Description of the task
The records sit below this line. Repeat all of them exactly.

Records to use

-- Opening Marker --

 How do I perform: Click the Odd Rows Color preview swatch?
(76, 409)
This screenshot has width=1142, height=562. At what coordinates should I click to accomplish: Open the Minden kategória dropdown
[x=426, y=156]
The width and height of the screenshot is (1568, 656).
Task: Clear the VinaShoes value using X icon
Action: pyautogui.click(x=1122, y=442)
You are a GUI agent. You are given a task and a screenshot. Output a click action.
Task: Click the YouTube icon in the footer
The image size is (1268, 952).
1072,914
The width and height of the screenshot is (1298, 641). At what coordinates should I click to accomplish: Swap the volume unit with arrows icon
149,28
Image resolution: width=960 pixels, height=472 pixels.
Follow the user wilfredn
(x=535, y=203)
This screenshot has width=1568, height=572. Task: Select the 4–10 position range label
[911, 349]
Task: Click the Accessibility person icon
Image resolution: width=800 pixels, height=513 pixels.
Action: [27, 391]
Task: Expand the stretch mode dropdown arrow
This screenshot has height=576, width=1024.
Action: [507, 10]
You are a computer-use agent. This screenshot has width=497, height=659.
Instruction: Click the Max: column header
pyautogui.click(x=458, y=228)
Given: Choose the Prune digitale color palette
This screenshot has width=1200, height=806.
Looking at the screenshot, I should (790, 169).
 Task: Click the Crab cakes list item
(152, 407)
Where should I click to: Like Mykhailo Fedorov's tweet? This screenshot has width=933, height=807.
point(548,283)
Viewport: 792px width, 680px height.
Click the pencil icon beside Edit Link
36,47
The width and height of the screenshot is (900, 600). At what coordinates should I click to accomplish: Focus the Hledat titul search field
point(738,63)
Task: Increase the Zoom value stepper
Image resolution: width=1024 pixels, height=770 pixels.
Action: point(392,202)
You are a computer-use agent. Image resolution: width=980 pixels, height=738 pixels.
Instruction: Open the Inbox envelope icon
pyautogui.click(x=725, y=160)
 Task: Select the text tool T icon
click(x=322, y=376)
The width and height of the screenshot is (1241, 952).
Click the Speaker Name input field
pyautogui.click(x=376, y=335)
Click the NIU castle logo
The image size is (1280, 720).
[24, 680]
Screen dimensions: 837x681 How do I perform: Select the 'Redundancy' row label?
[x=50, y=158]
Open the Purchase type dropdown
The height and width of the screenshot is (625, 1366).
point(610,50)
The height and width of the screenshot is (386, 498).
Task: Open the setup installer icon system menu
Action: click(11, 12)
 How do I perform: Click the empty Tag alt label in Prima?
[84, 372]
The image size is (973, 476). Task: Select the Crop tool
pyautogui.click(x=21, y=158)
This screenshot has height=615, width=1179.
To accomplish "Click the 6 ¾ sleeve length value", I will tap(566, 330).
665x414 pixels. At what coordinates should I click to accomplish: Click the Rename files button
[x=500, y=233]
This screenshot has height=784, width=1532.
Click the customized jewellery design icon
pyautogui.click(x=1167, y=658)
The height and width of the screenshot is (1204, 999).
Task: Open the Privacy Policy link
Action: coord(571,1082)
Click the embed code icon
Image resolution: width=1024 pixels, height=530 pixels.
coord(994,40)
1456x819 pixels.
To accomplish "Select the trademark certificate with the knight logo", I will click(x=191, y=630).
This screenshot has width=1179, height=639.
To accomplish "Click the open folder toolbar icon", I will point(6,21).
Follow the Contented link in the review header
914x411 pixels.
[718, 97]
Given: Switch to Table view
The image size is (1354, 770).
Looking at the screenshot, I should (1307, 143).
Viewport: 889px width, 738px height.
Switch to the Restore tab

-- Closing Marker --

Result of the exercise
 How do I perform: Click the Odd Rows Color preview swatch?
(76, 409)
This screenshot has width=1142, height=562. At what coordinates should I click to accomplish: Open the Minden kategória dropdown
[x=426, y=156]
The width and height of the screenshot is (1568, 656).
Task: Clear the VinaShoes value using X icon
Action: pyautogui.click(x=1122, y=442)
You are a GUI agent. You are given a task and a screenshot. Output a click action.
Task: Click the YouTube icon in the footer
The image size is (1268, 952).
1072,914
The width and height of the screenshot is (1298, 641). At what coordinates should I click to accomplish: Swap the volume unit with arrows icon
149,28
Image resolution: width=960 pixels, height=472 pixels.
Follow the user wilfredn
(x=535, y=203)
This screenshot has width=1568, height=572. Task: Select the 4–10 position range label
[911, 349]
Task: Click the Accessibility person icon
Image resolution: width=800 pixels, height=513 pixels.
Action: [27, 391]
Task: Expand the stretch mode dropdown arrow
This screenshot has height=576, width=1024.
Action: [507, 10]
You are a computer-use agent. This screenshot has width=497, height=659.
Instruction: Click the Max: column header
pyautogui.click(x=458, y=228)
Given: Choose the Prune digitale color palette
This screenshot has width=1200, height=806.
Looking at the screenshot, I should (790, 169).
 Task: Click the Crab cakes list item
(152, 407)
Where should I click to: Like Mykhailo Fedorov's tweet? This screenshot has width=933, height=807.
point(548,283)
Viewport: 792px width, 680px height.
Click the pencil icon beside Edit Link
36,47
The width and height of the screenshot is (900, 600). At what coordinates should I click to accomplish: Focus the Hledat titul search field
point(738,63)
Task: Increase the Zoom value stepper
Image resolution: width=1024 pixels, height=770 pixels.
Action: point(392,202)
You are a computer-use agent. Image resolution: width=980 pixels, height=738 pixels.
Instruction: Open the Inbox envelope icon
pyautogui.click(x=725, y=160)
 Task: Select the text tool T icon
click(x=322, y=376)
The width and height of the screenshot is (1241, 952).
Click the Speaker Name input field
pyautogui.click(x=376, y=335)
Click the NIU castle logo
The image size is (1280, 720).
[24, 680]
Screen dimensions: 837x681 How do I perform: Select the 'Redundancy' row label?
[x=50, y=158]
Open the Purchase type dropdown
The height and width of the screenshot is (625, 1366).
point(610,50)
The height and width of the screenshot is (386, 498).
Task: Open the setup installer icon system menu
Action: click(11, 12)
 How do I perform: Click the empty Tag alt label in Prima?
[84, 372]
The image size is (973, 476). Task: Select the Crop tool
pyautogui.click(x=21, y=158)
This screenshot has height=615, width=1179.
To accomplish "Click the 6 ¾ sleeve length value", I will tap(566, 330).
665x414 pixels. At what coordinates should I click to accomplish: Click the Rename files button
[x=500, y=233]
This screenshot has height=784, width=1532.
Click the customized jewellery design icon
pyautogui.click(x=1167, y=658)
The height and width of the screenshot is (1204, 999).
Task: Open the Privacy Policy link
Action: coord(571,1082)
Click the embed code icon
Image resolution: width=1024 pixels, height=530 pixels.
coord(994,40)
1456x819 pixels.
To accomplish "Select the trademark certificate with the knight logo", I will click(x=191, y=630).
This screenshot has width=1179, height=639.
To accomplish "Click the open folder toolbar icon", I will point(6,21).
Follow the Contented link in the review header
914x411 pixels.
[718, 97]
Given: Switch to Table view
The image size is (1354, 770).
Looking at the screenshot, I should (1307, 143).
Viewport: 889px width, 738px height.
Switch to the Restore tab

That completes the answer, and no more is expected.